Agora prefers UDP for low-latency media, specifically UDP ports 49152–65535. If UDP is blocked (common on corporate networks and captive portals), it falls back to TCP over 443 with degraded quality. Most restaurant Wi-Fi is wide open, so this fallback rarely triggers, but see the Network requirements page for what to tell IT.

Adaptive bitrate

Agora adjusts encoding bitrate dynamically based on network quality. A typical YumKiosk call runs at:

  • Video: 360p at 500 Kbps during normal conditions, downshifting to 240p at 200 Kbps on bad connections.
  • Audio: 48 Kbps Opus, mono.

Total bandwidth per call is around 500–700 Kbps in each direction. See Network requirements for planning numbers.

Privacy and recording

We do not record video by default. Calls are ephemeral — they exist in the Agora media servers for the duration of the session and then are discarded. This matches the typical customer expectation at a kiosk.
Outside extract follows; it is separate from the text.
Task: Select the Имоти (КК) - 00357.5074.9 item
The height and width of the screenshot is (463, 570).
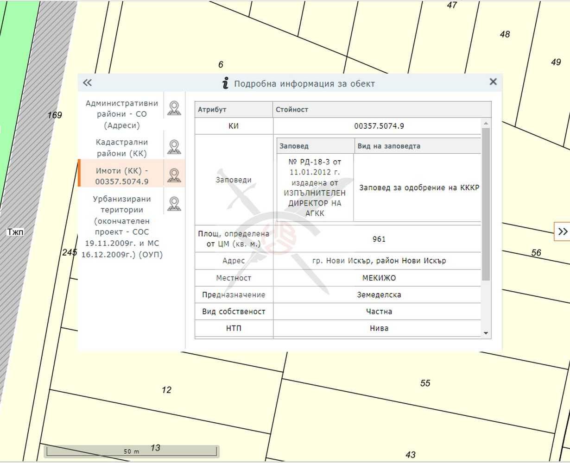Action: pos(121,176)
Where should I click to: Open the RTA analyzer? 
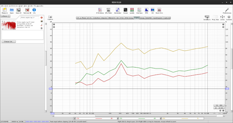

Optionally, an owner can enable session recording under Settings → Compliance → Recording. When enabled:

  • A small "REC" indicator appears on the kiosk during the session.
  • The customer must tap Acknowledge before the session starts.
  • Recordings are stored encrypted in Agora's cloud for 30 days, then auto-deleted.
  • Only managers can access recordings via the session detail view.
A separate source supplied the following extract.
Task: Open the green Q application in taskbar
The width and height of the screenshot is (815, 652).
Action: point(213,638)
Recording is disabled by default because many jurisdictions (California, Illinois, the EU) require two-party consent for audio recording. Turning it on without understanding the legal implications is risky. Talk to a lawyer.

Fallback to audio-only

If the kiosk's camera fails (permission denied, hardware fault, blocked), the session falls back to audio-only. The kiosk displays the agent's avatar instead of a black video feed, and the agent is notified that video isn't available. The call continues with order building as normal.

Multi-agent sessions

For future features like supervised training, we may need multiple agents in the same channel. Agora supports this natively — multiple publishers in one channel all see and hear each other. For now, YumKiosk is strictly 1:1 kiosk:agent, but the stack doesn't have any technical limit preventing expansion.

Why not WebRTC directly

We seriously considered rolling our own WebRTC stack — there are good open source TURN servers (Coturn) and good signaling libraries (LiveKit). The deciding factor was reliability and time-to-market. Agora has been battle-tested at scale, handles edge cases we haven't even thought of yet, and let us ship the first version of YumKiosk in weeks instead of months. We may revisit this decision if Agora pricing becomes a problem at scale, but for now the tradeoff is the right one.